The bio-industrial sector in India contributes to roughly 13% of the overall bioeconomy size and is worth $10.3 billion. The bio-industrial sector in India is almost entirely encompassed by biofuels and enzyme manufacturing. However, synthetic biology is yet to find a foothold in this sector. However, India’s bioeconomy has grown eight-fold from 2014 to 2022 and is currently worth $80 billion, and is set to achieve a value of $150 billion by 2025. This further rise will no doubt involve innovations involving the use of synthetic biology techniques in the bio-industrial sector.
Given both the growing demand for more climate-friendly chemicals as well as our increasing technological proficiency with synthetic biology, there are many opportunities to manufacture the chemicals we need in safer and more efficient ways. The use of synthetic biology in industrial chemicals is still in the nascent stage, opening up opportunities both in terms of technological advances as well as capturing increasingly larger shares of the existing chemicals industry.
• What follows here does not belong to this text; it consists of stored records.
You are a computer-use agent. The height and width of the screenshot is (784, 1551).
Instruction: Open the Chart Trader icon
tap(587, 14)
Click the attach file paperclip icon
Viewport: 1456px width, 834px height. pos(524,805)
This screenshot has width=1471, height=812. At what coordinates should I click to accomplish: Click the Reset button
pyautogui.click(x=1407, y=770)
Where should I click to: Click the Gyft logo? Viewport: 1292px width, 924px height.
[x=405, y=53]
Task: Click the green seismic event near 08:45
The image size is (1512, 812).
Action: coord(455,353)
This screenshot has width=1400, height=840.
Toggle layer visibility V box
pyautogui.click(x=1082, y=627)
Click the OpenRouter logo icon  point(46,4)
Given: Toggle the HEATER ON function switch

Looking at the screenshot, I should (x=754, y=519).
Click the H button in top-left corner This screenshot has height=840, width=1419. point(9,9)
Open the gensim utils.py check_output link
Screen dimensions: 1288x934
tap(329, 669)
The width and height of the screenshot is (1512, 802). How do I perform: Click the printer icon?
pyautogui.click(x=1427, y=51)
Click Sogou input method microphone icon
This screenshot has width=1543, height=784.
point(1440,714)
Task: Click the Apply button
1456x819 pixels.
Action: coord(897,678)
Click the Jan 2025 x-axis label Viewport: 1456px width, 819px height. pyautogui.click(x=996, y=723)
In particular, a large opportunity presents itself in the form of reducing the demand for “first-generation” organic feedstocks, such as corn, corn syrup or sugarcane. Recent progress, both from academia and companies such as LanzaTech, has involved discovering and engineering microbes that can convert single-carbon molecules (such as CO2) to higher-carbon and higher-value products. This has a host of advantages, with a few being that it negates the land-use concern of using organic feedstocks and unlocks carbon capture in parallel. For example, LanzaTech has developed the capability of converting CO2 to ethanol which can be used either as a fuel or an input material for further processing.
Using organic feedstocks also opens up the opportunity for these new-age chemical companies to become carbon-neutral or even carbon-negative, as Solugen is attempting to do. This can potentially enable these companies to monetize this aspect by plugging into carbon markets around the world.
Not only is synthetic biology making the chemicals industry more sustainable, but it is also reducing the cost of a number of chemicals available worldwide. Roadblocks that existed in the past for bio-based processes may fall by the wayside with the adoption of synthetic biology. For example, enzymatic processes in general are expensive due to the cost of raw materials. However, the use of synthetic biology to engineer enzymes with desired properties is quickly becoming common, with the result that enzymatic processes are no longer prohibitive by cost. As costs of establishing bio-based and bio-enabled plants fall, the adoption of synthetic biology as a mainstream process will continue to grow.
Of course, there is a major push from governments around the world for sustainable alternatives to industrial products across the board, which also includes chemicals. Increasing support from policymakers in the form of regulation, subsidies and investment will make bio-based chemicals increasingly attractive in comparison to their fossil fuel-based counterparts.